Kalvis Kalniņš

Personal information
- Born: 16 February 1991 (age 35)

Sport
- Country: Latvia
- Sport: Karate
- Weight class: 60 kg
- Event: Kumite

Medal record
Men's karate
Representing Latvia
European Games
| Gold medal – first place | 2019 Minsk | Kumite 60 kg |
World Championships
| Bronze medal – third place | 2010 Belgrade | Kumite 60 kg |
European Championships
| Gold medal – first place | 2017 İzmit | Kumite 60 kg |
| Silver medal – second place | 2012 Adeje | Kumite 60 kg |
| Silver medal – second place | 2021 Poreč | Kumite 60 kg |
| Bronze medal – third place | 2013 Budapest | Kumite 60 kg |
| Bronze medal – third place | 2018 Novi Sad | Kumite 60 kg |

= Kalvis Kalniņš =

Latvian karateka (born 1991)

Kalvis Kalniņš (born 16 February 1991) is a karateka from Latvia. He is a five-time medalist at the European Karate Championships; he won one gold medal, two silver medals and two bronze medals there. He also won one of the bronze medals in the men's kumite 60 kg event at the 2010 World Karate Championships held in Belgrade, Serbia.
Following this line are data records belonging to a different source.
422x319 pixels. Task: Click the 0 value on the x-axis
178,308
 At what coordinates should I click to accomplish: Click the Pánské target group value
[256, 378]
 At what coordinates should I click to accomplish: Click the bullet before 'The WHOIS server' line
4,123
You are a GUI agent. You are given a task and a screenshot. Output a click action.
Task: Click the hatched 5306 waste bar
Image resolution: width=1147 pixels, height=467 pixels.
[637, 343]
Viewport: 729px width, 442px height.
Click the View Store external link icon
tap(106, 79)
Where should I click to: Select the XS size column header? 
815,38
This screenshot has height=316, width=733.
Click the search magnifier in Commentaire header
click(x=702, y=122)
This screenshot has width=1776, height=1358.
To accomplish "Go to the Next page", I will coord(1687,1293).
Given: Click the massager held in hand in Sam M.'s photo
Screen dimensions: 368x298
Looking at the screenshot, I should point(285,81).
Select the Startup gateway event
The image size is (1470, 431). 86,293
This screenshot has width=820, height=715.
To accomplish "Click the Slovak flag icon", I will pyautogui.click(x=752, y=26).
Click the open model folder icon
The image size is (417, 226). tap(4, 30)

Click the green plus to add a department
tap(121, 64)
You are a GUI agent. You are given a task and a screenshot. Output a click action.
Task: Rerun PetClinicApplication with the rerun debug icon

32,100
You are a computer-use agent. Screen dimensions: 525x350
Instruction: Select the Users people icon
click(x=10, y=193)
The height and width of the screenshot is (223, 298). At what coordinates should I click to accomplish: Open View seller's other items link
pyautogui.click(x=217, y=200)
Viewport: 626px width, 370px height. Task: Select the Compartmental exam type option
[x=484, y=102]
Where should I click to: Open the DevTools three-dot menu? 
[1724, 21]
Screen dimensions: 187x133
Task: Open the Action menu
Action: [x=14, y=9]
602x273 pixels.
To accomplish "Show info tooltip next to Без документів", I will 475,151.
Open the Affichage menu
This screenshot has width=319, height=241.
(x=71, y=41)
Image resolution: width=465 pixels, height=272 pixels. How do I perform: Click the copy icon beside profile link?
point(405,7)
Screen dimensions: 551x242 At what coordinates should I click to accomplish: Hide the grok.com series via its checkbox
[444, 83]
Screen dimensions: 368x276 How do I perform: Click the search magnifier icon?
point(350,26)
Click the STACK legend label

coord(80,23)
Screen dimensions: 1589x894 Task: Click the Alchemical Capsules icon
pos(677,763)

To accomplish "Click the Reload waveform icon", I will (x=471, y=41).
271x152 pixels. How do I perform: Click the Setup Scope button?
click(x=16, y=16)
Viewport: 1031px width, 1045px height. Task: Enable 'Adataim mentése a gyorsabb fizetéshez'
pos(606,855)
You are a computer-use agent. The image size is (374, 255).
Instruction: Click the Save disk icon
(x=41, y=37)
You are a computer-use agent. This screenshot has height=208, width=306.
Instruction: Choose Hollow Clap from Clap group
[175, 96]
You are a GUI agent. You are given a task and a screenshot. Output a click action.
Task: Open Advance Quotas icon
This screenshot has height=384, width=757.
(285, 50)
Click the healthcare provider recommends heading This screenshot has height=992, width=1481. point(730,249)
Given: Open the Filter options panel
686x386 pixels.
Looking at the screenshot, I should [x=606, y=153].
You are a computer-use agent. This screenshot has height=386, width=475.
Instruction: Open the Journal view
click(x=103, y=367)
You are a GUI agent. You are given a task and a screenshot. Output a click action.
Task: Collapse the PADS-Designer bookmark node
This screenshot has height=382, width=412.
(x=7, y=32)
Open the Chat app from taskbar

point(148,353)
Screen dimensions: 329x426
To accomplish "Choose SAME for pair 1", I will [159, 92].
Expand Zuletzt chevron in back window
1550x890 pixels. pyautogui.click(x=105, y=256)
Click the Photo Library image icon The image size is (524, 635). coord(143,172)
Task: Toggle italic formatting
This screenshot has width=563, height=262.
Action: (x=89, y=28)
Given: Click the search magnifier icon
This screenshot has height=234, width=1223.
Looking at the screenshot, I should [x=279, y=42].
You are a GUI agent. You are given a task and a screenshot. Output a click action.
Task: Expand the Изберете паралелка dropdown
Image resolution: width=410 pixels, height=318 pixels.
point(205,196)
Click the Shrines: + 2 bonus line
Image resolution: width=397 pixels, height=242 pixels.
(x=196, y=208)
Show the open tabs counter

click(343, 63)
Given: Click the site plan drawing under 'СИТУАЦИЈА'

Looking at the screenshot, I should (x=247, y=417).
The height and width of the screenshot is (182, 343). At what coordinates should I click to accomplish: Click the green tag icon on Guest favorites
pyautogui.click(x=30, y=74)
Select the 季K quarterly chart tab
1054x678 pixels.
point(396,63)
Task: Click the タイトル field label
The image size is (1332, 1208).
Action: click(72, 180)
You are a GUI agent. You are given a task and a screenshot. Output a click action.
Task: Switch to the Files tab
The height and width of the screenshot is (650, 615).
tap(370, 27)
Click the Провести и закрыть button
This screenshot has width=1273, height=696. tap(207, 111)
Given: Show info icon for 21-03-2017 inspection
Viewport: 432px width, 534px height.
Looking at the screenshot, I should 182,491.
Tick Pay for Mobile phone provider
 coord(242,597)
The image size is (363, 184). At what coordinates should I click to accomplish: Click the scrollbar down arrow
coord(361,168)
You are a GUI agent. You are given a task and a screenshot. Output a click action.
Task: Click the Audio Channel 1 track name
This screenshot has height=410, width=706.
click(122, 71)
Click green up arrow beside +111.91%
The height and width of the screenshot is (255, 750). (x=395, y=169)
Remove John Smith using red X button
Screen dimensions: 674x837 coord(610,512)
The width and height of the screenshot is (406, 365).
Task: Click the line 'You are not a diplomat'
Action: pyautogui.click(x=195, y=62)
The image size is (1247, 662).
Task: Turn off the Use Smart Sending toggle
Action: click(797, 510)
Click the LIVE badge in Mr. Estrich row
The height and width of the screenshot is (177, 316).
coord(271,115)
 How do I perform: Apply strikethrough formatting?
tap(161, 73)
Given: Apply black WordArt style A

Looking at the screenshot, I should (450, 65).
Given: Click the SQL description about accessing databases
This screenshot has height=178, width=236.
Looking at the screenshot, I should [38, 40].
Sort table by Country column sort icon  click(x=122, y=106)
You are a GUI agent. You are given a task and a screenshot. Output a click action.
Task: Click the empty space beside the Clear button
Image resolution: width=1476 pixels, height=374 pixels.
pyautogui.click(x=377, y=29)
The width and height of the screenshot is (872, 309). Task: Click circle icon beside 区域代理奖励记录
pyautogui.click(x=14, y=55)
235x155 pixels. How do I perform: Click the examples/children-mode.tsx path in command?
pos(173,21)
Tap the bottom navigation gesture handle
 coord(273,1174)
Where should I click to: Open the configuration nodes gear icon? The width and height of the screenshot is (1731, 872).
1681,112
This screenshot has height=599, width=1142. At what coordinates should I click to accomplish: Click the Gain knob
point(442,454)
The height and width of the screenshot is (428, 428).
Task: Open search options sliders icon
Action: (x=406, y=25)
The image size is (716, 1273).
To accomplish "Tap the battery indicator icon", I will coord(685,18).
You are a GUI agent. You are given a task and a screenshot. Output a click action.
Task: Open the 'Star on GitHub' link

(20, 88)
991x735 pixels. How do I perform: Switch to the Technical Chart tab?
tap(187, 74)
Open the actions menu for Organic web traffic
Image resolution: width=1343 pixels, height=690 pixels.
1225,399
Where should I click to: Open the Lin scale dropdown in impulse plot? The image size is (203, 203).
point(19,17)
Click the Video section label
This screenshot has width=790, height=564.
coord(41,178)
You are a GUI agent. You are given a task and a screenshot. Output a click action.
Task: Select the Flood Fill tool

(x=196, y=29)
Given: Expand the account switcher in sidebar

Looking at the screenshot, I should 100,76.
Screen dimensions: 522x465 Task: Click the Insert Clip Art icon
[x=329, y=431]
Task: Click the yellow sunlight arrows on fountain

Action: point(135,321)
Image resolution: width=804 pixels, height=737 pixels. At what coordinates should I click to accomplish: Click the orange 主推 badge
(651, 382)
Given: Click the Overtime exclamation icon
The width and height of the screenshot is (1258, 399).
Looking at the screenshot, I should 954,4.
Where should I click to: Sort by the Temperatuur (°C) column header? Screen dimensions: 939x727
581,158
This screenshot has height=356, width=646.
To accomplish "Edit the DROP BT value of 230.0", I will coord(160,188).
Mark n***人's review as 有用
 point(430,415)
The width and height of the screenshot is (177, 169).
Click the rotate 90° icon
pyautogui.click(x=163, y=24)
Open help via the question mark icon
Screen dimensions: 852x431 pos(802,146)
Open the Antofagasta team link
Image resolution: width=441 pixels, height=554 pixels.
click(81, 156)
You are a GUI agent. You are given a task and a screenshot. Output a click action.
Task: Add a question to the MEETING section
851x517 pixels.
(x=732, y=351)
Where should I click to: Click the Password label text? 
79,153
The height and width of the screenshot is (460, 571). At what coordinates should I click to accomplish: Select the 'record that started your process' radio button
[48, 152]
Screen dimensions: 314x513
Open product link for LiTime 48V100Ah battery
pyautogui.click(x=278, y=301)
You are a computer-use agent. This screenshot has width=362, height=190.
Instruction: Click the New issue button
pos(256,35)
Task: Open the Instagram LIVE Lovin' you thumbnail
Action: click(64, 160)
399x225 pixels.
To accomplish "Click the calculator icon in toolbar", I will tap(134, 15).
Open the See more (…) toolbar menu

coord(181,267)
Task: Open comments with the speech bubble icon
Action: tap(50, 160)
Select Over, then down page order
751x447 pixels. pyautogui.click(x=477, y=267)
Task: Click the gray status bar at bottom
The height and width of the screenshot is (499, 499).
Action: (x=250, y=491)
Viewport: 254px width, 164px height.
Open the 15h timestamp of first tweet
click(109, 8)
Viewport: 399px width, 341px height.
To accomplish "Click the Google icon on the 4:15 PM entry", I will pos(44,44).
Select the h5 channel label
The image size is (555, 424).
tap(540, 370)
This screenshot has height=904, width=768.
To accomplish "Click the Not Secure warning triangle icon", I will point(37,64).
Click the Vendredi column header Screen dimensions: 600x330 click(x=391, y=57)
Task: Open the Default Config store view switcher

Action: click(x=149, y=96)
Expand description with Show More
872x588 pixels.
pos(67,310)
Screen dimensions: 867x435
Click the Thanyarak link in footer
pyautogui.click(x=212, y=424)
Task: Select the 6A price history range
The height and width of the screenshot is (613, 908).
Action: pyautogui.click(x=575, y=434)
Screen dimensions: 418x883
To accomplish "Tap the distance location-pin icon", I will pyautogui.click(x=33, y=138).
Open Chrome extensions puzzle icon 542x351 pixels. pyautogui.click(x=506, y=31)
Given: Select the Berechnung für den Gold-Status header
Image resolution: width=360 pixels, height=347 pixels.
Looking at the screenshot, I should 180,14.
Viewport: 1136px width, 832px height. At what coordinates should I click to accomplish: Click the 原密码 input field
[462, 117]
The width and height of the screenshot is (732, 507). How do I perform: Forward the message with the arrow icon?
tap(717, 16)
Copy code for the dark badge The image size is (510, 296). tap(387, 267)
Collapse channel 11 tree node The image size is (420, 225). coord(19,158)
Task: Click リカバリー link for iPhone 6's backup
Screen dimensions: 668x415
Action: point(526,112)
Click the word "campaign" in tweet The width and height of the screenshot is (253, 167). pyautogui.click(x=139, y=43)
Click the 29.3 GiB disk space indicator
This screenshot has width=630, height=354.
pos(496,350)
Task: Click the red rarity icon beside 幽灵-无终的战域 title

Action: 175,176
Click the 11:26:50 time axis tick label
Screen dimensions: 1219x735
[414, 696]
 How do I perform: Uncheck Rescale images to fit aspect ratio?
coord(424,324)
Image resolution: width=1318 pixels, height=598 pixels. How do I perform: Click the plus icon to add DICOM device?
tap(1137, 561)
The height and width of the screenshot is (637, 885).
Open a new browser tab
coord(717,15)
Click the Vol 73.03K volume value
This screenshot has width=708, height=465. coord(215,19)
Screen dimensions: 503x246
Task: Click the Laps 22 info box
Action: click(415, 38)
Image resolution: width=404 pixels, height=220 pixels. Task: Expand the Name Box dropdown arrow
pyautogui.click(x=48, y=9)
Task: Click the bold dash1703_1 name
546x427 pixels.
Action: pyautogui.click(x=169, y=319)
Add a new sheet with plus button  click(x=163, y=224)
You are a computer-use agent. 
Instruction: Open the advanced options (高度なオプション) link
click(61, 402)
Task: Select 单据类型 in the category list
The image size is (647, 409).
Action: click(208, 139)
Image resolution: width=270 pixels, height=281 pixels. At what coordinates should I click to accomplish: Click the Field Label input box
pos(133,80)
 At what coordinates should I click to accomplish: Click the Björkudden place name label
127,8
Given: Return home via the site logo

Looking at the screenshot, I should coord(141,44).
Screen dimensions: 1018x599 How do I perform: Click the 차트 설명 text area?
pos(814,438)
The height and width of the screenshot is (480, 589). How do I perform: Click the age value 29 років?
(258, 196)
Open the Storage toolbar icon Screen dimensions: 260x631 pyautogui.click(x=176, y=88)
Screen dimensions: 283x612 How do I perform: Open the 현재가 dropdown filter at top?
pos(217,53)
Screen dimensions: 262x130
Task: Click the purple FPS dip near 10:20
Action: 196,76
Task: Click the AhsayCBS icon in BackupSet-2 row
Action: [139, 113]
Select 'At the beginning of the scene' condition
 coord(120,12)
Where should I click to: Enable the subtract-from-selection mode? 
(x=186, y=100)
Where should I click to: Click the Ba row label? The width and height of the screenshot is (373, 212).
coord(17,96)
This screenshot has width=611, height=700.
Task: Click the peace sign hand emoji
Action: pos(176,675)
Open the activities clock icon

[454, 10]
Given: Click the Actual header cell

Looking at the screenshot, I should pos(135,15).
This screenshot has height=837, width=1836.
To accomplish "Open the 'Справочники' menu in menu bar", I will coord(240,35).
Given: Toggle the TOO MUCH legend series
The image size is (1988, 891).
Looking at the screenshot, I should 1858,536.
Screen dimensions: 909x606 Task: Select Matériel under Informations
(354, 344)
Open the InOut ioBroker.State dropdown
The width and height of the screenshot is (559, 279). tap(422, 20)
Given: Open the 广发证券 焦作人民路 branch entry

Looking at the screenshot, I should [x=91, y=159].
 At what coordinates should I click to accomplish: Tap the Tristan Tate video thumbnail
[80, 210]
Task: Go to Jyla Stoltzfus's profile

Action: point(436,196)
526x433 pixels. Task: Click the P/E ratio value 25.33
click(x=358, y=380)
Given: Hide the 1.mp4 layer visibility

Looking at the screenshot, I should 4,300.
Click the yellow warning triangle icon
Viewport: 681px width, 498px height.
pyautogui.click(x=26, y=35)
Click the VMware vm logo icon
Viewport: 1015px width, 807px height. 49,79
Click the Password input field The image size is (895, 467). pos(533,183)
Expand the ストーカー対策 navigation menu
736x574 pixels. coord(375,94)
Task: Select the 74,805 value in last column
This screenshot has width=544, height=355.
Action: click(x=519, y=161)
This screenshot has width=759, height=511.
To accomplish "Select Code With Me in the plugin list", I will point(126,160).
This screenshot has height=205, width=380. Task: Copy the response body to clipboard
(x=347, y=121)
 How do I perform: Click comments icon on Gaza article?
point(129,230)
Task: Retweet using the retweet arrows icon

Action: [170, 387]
Kalniņš represented Latvia at the 2020 Summer Olympics in Tokyo. He competed in the men's 67 kg event and did not advance to compete in the semifinals.

== Career ==

Kalniņš won one of the bronze medals in the men's kumite 60 kg event at the 2010 World Karate Championships held in Belgrade. In 2019, Kalniņš won the gold medal in the men's kumite 60 kg event at the European Games held in Minsk, Belarus.

In May 2021, Kalniņš won the silver medal in his event at the European Karate Championships in Poreč, Croatia. In June 2021, he competed at the World Olympic Qualification Tournament held in Paris hoping to qualify for the 2020 Summer Olympics in Tokyo. Kalniņš did not qualify at the tournament, as he was eliminated in his first match, but he was able to qualify soon afterwards via continental representation.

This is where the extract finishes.